Si la recherche de solutions dépasse la seule identification de boucs-émissaires et de héros, cette épidémie pourrait enfin être le « Kairos » (tournant décisif) d’une réelle sortie de crises. D’autant qu’elle a démontré empiriquement qu’il était possible :

  • de freiner la croissance et de produire moins pour préserver la planète ;
  • de coordonner des actions collectives (comme celle du confinement par exemple face à l’épidémie) pour assurer la santé de l’humanité ;
  • de préserver les productions de certaines activités essentielles aux États au niveau national ;
  • de réinjecter dans l’économie de l’argent pour « sauver » des emplois ;
  • de sortir du paradigme financier pour penser la notion de valeur dans le système de soins.

 

Mélia Arras-Djabi est Maître de Conférences à l'Université Paris Saclay. Ses travaux portent sur des thèmes de recherche rattachés à des contextes de crise et de changement : la socialisation au travail, les tensions de rôle, la diversité, les boucs-émissaires.
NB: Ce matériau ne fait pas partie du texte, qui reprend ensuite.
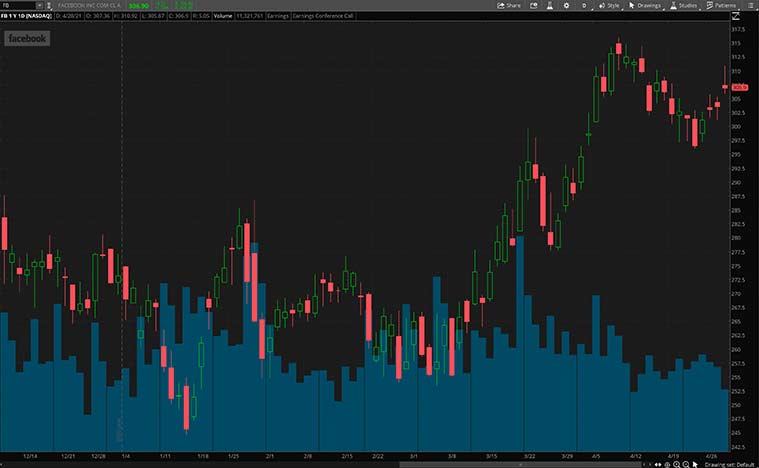
Task: Open the Patterns menu
Action: (x=722, y=5)
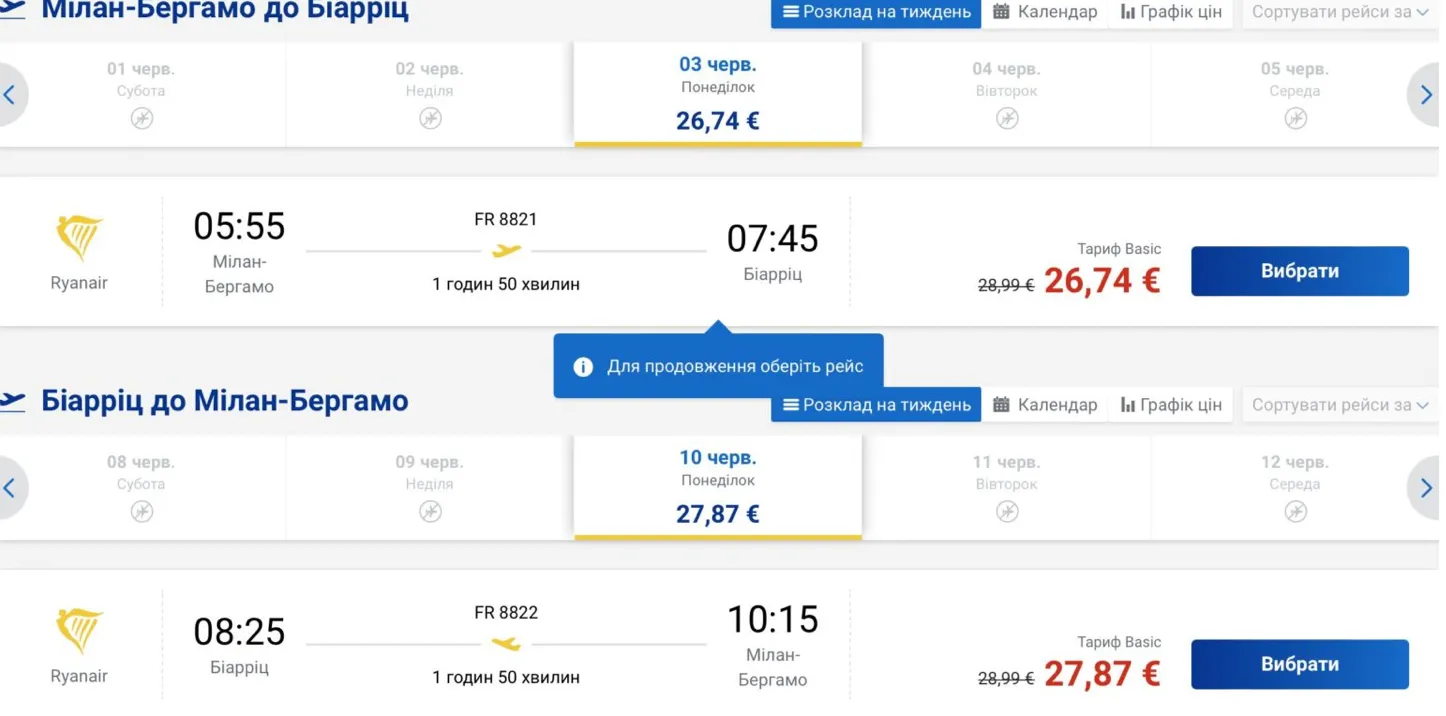This screenshot has height=716, width=1446.
Task: Click airplane icon beside Біарріц до Мілан-Бергамо heading
Action: (12, 402)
Elle travaille également sur des solutions en termes d'espaces de discussion pour réduire les souffrances et violences au travail.
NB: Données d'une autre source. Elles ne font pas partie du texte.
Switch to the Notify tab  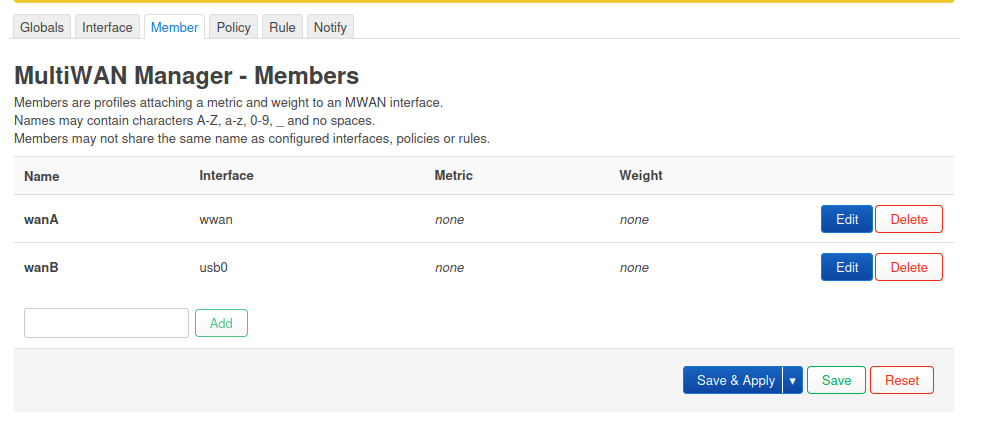pos(330,27)
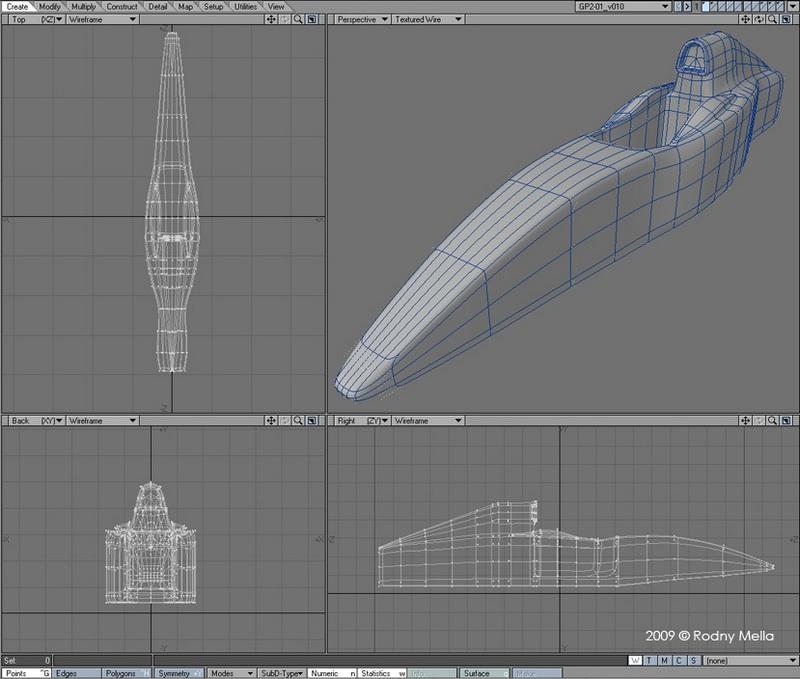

[1] Le gouvernement considère que l’utilisation de la molécule reste prématurée et doit faire l’objet d’essais cliniques supplémentaires visant à apporter une « preuve scientifique » probante de son impact positif sur la santé.
[2] Le virologue et son équipe, qui s’appuient sur des données chinoises, considèrent que l’administration de cette molécule, associée à un antibiotique, permettrait une diminution rapide de la charge virale.
[3] Le ghostwriting consiste à faire signer par des chercheurs des travaux menés par des entreprises pour soutenir leurs actions comme en témoignent les scandales du glyphosate ou encore du Mediator.